In the records, begin at the line that has "How do I perform: Tap" and stop after the line that has "tap(283, 202)". Write those lines out again with "Service Desk" changed to "Help Desk" and nothing else altered, and don't include the pictures.

▸ DATASET CONTENT

————————

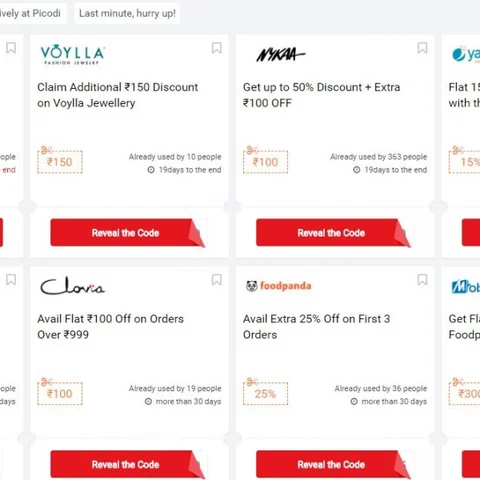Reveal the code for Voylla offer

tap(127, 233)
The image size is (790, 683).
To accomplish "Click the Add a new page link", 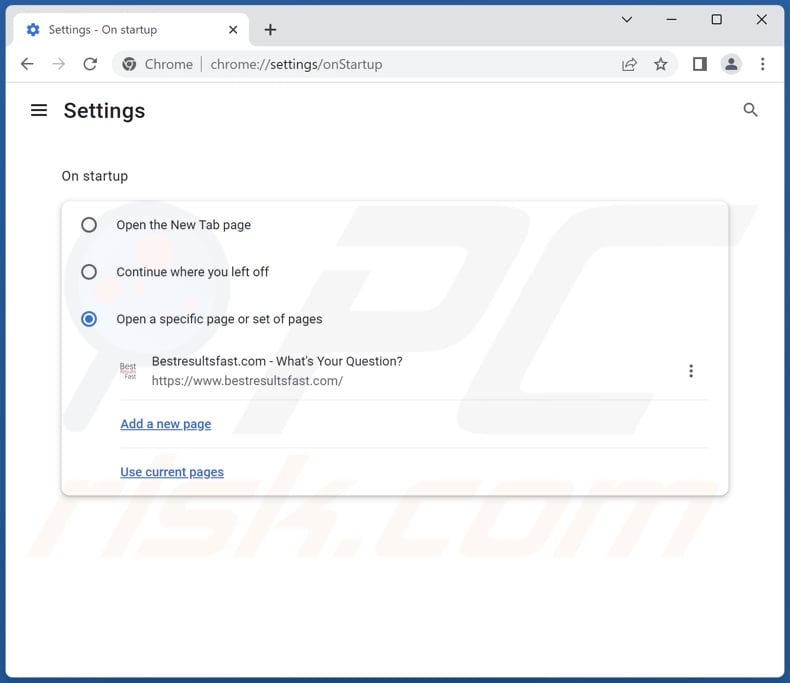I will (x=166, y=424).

————————

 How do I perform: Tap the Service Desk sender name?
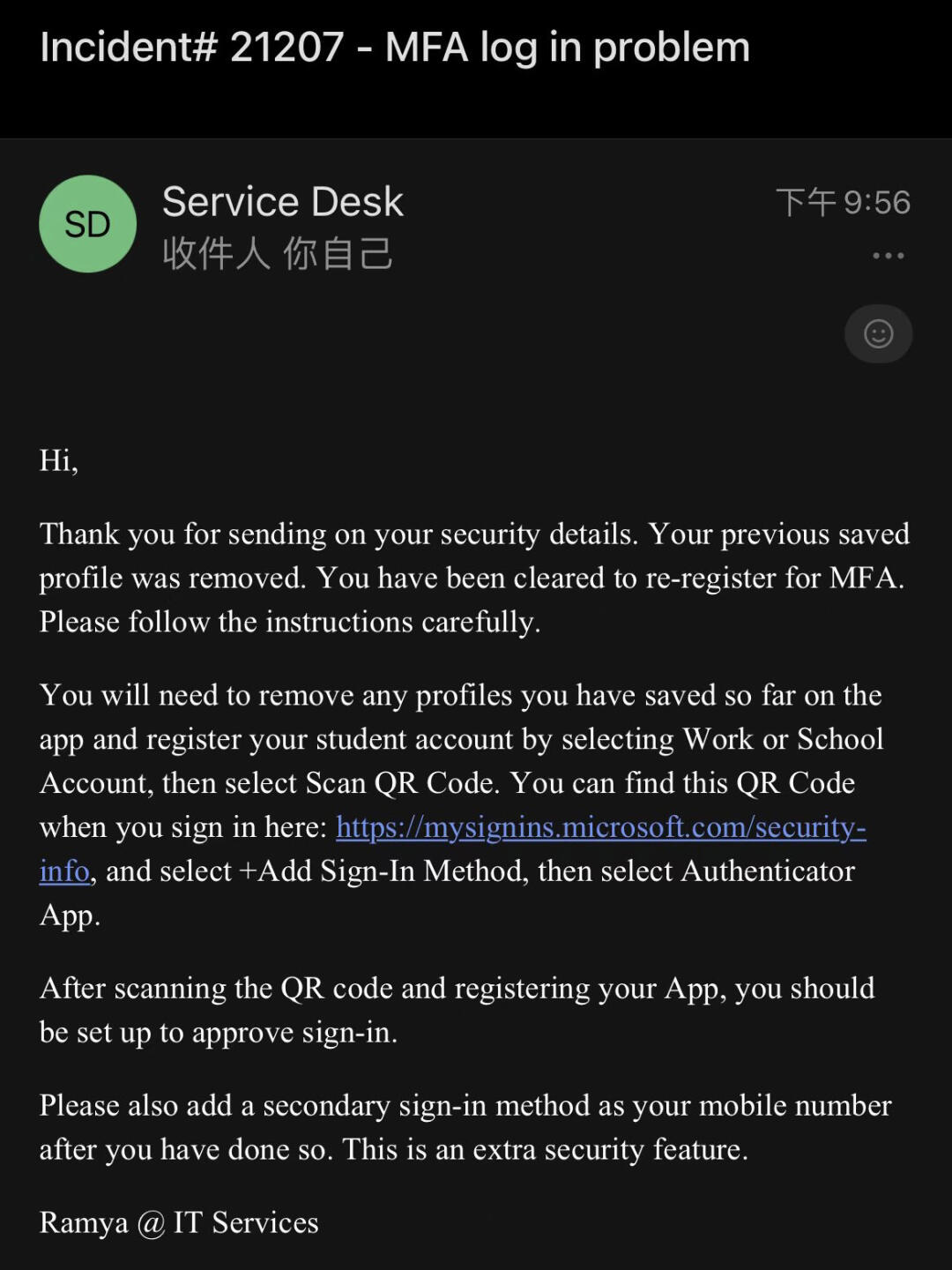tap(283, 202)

————————

▸ WRITTEN REPLY
 How do I perform: Tap the Help Desk sender name?
tap(283, 202)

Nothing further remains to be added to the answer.